Dataset entries:
[Start of section]

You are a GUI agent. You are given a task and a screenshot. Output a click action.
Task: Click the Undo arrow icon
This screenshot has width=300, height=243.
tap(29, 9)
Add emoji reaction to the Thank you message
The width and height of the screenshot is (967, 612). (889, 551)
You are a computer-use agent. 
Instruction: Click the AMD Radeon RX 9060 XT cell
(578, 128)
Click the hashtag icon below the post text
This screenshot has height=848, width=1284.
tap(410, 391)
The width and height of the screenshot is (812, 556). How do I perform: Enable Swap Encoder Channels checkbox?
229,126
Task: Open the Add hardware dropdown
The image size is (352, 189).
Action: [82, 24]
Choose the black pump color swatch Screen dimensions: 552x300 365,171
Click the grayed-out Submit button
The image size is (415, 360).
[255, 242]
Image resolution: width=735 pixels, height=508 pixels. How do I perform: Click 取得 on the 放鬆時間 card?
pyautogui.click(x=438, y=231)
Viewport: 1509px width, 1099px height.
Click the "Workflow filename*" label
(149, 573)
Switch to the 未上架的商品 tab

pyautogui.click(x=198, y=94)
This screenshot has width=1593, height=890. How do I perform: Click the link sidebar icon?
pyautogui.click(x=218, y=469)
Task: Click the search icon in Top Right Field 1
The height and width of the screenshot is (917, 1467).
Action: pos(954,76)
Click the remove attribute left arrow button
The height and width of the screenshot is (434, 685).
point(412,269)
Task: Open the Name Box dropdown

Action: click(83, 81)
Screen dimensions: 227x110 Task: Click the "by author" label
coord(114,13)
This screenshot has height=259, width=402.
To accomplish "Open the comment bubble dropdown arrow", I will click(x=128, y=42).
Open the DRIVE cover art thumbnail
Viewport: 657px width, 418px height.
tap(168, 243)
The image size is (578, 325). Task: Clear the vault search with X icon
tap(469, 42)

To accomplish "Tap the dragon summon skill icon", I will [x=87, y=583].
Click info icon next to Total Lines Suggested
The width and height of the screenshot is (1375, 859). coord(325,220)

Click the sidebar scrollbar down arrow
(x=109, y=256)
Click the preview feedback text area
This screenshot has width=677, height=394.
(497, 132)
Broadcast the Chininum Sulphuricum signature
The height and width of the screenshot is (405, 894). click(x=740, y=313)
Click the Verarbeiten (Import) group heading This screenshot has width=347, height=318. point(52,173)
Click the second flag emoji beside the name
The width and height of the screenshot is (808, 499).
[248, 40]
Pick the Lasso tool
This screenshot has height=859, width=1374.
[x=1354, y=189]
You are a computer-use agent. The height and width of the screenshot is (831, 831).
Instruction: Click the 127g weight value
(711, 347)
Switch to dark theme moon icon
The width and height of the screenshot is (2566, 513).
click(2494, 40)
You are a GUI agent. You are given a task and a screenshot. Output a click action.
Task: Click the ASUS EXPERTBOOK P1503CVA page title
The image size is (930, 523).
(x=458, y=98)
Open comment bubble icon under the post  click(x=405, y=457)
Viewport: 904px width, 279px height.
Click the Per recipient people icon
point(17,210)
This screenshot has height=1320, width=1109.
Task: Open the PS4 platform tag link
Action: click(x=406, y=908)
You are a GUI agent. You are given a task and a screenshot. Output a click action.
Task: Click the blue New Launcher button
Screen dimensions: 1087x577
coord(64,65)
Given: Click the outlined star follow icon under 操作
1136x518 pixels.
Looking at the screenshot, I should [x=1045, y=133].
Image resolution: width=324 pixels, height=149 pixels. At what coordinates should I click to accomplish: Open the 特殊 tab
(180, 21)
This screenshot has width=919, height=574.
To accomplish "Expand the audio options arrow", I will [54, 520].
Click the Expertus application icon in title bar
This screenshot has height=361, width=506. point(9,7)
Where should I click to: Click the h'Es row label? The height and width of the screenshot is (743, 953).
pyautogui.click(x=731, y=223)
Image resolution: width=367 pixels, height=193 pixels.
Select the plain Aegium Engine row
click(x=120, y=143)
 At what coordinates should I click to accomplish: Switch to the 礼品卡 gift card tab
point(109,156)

[End of section]

Exercise: Where a line in the records above contains the word "computer", copy that line.

Solution to this task:
You are a computer-use agent. 
You are a computer-use agent. The height and width of the screenshot is (831, 831).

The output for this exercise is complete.